[INPUT FOR THIS TASK — start]
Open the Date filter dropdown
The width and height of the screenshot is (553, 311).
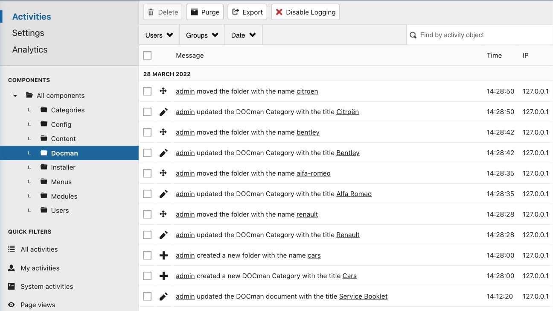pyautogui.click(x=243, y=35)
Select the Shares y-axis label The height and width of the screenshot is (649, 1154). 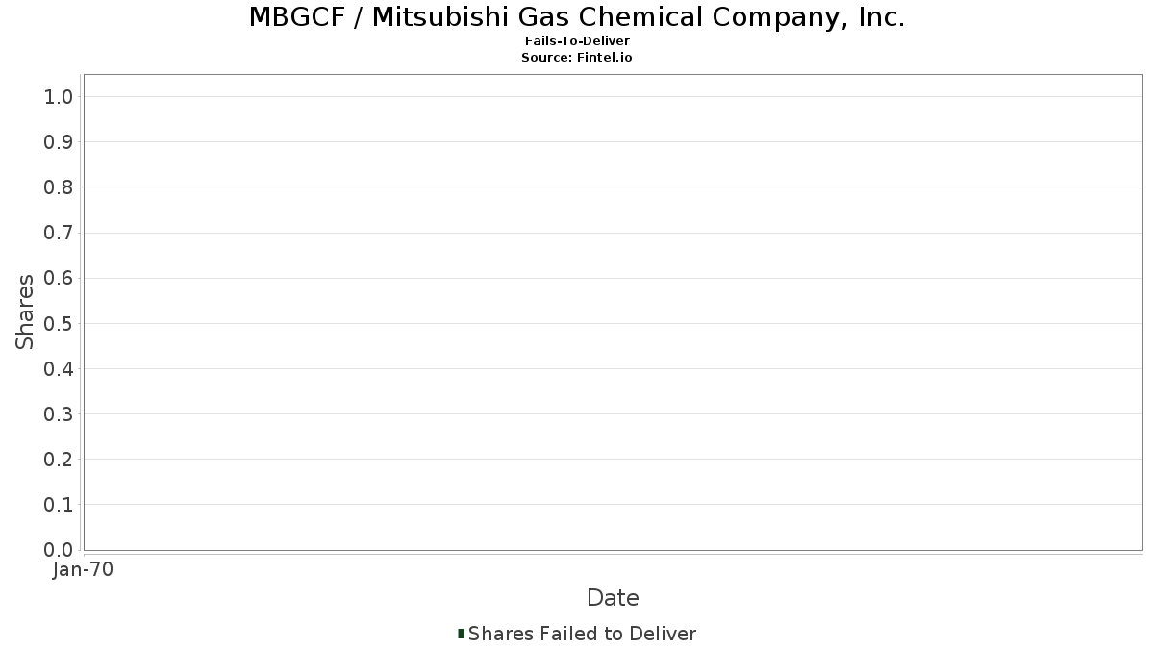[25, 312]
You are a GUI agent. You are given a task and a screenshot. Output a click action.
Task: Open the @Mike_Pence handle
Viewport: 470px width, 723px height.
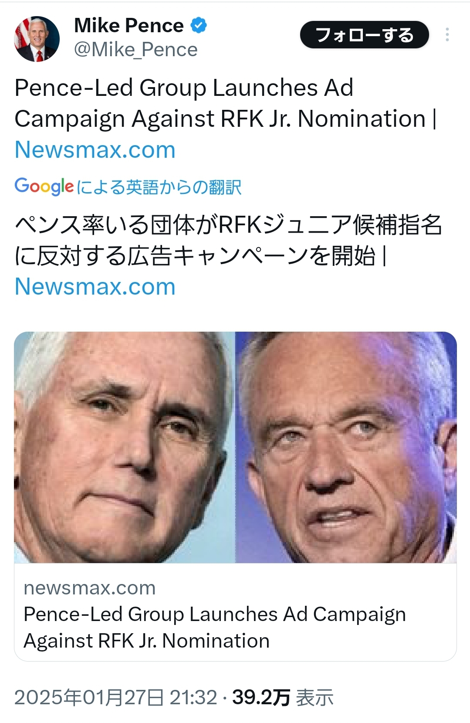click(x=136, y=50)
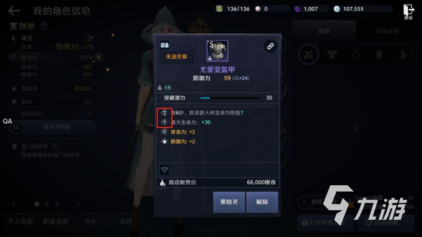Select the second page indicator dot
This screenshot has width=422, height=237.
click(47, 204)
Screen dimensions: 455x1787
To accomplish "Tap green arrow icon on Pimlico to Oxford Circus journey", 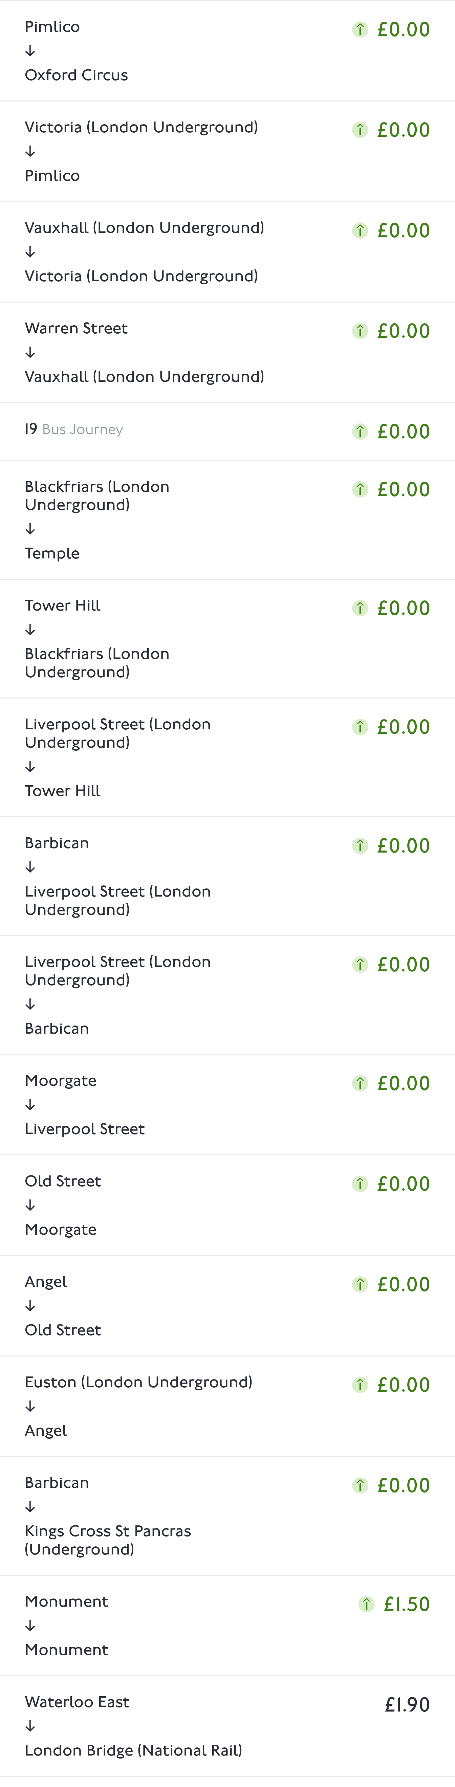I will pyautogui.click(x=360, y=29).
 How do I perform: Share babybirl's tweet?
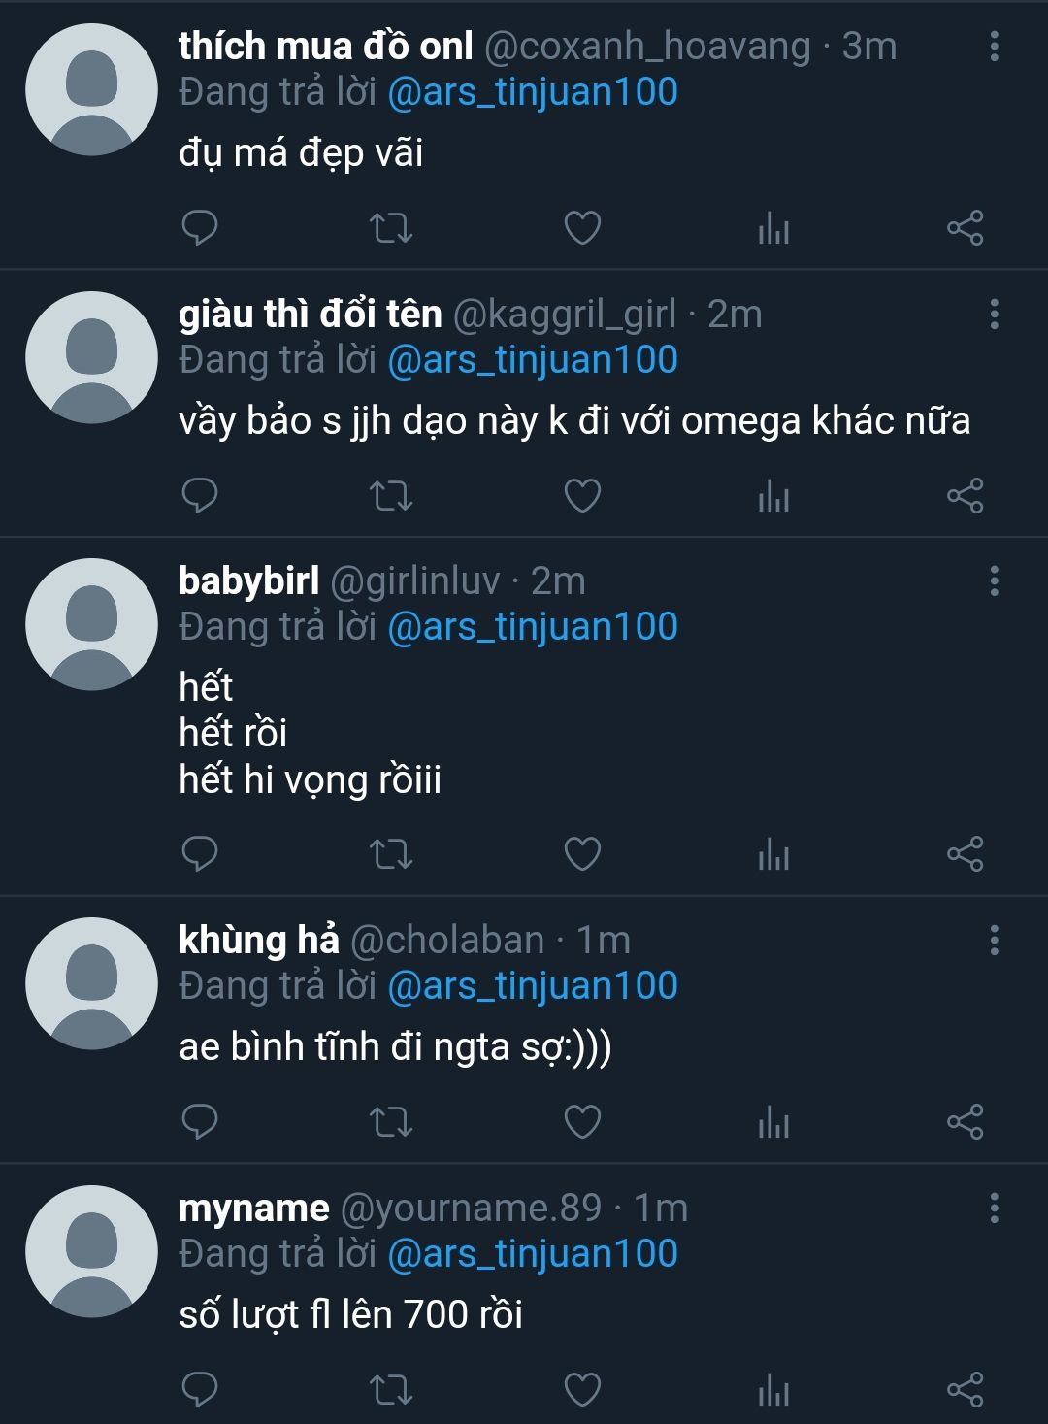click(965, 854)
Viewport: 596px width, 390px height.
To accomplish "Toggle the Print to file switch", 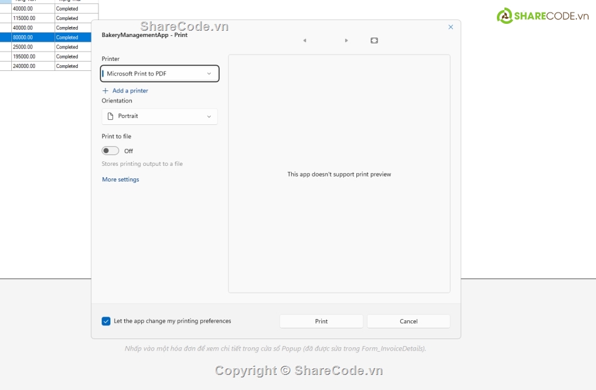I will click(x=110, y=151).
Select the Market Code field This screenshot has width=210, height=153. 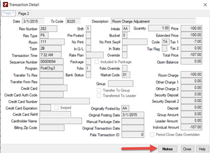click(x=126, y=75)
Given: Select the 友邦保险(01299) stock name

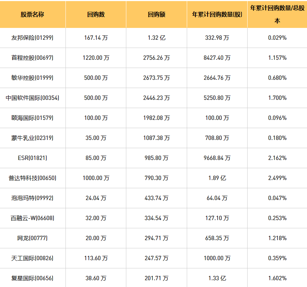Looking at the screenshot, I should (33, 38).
[INPUT FOR THIS TASK — finish]
[INPUT FOR THIS TASK — start]
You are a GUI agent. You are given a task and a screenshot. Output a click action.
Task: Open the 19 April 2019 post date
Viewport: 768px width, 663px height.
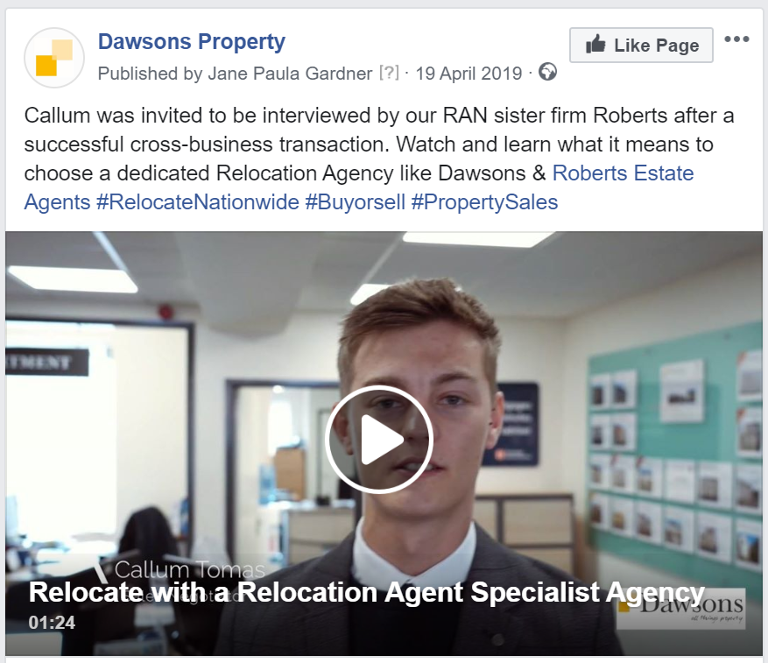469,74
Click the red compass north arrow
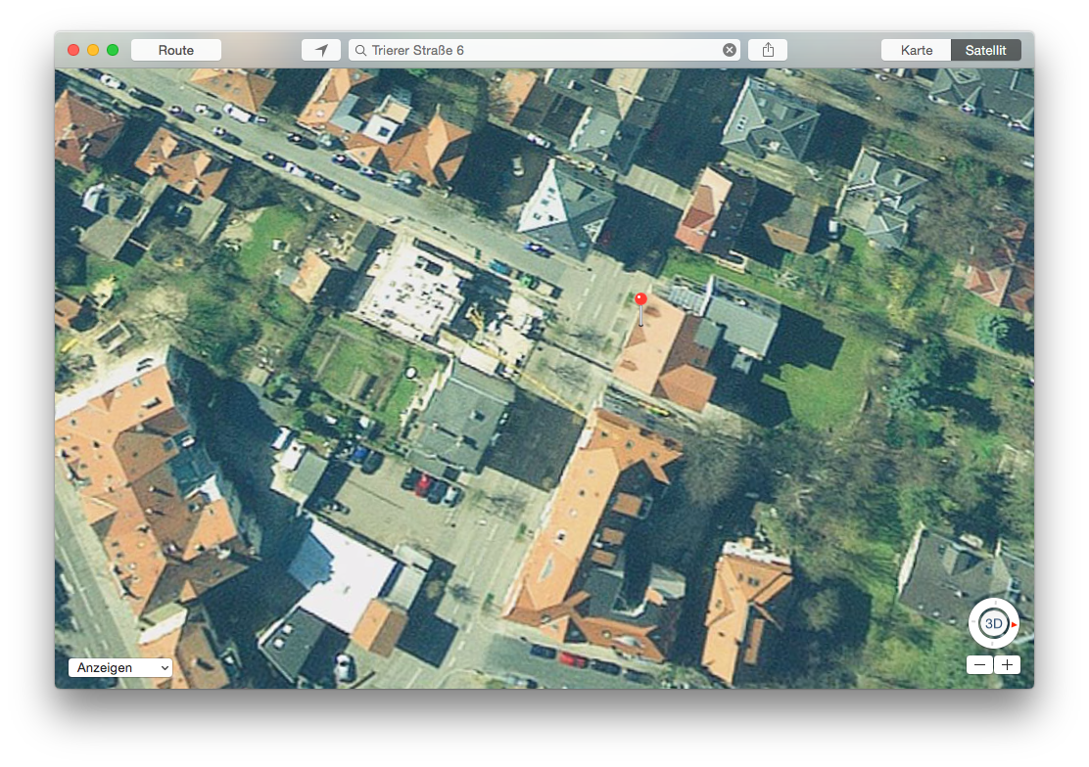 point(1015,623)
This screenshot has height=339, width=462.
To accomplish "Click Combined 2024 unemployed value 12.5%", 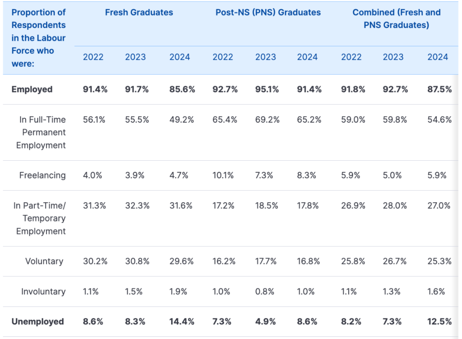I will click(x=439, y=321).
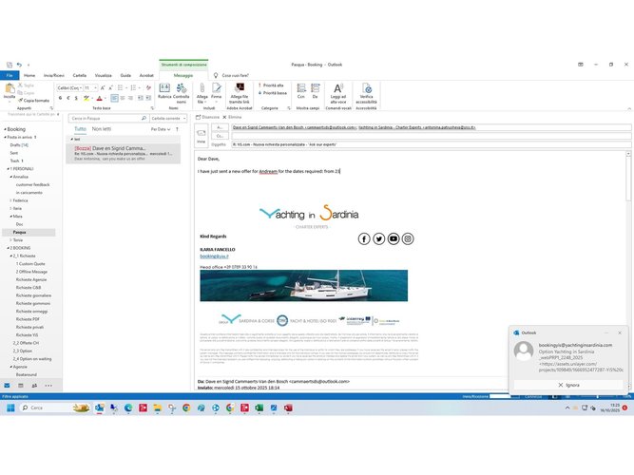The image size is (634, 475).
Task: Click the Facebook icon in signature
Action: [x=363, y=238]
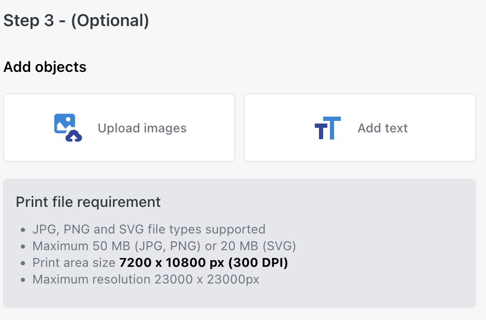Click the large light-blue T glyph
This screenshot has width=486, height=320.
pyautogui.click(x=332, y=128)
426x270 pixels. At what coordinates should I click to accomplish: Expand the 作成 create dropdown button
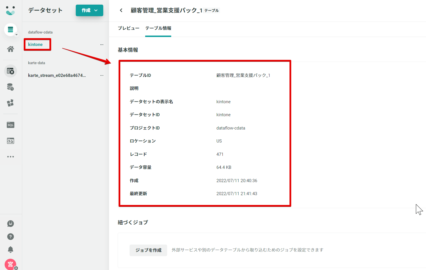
[INPUT FOR THIS TASK — finish]
[INPUT FOR THIS TASK — start]
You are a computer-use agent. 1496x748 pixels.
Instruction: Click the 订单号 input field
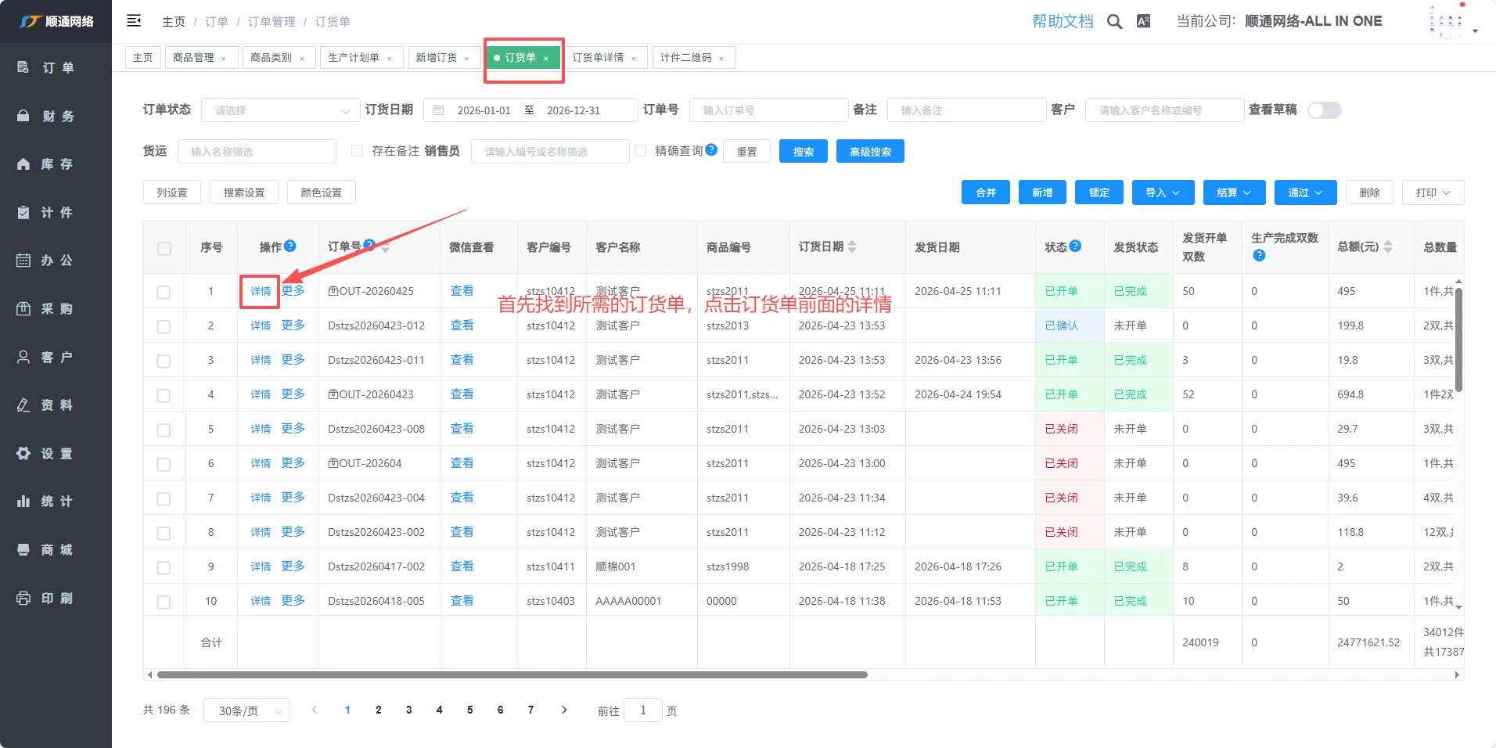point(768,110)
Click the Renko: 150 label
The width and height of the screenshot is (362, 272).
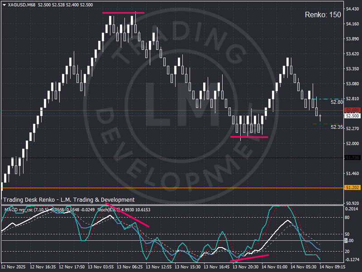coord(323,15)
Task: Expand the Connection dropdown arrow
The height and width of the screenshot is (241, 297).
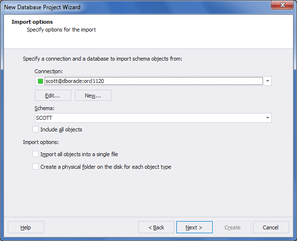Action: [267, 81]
[INPUT FOR THIS TASK — finish]
Respond with a number only, the count of lines in the entries where the string "dropdown" occurs.

3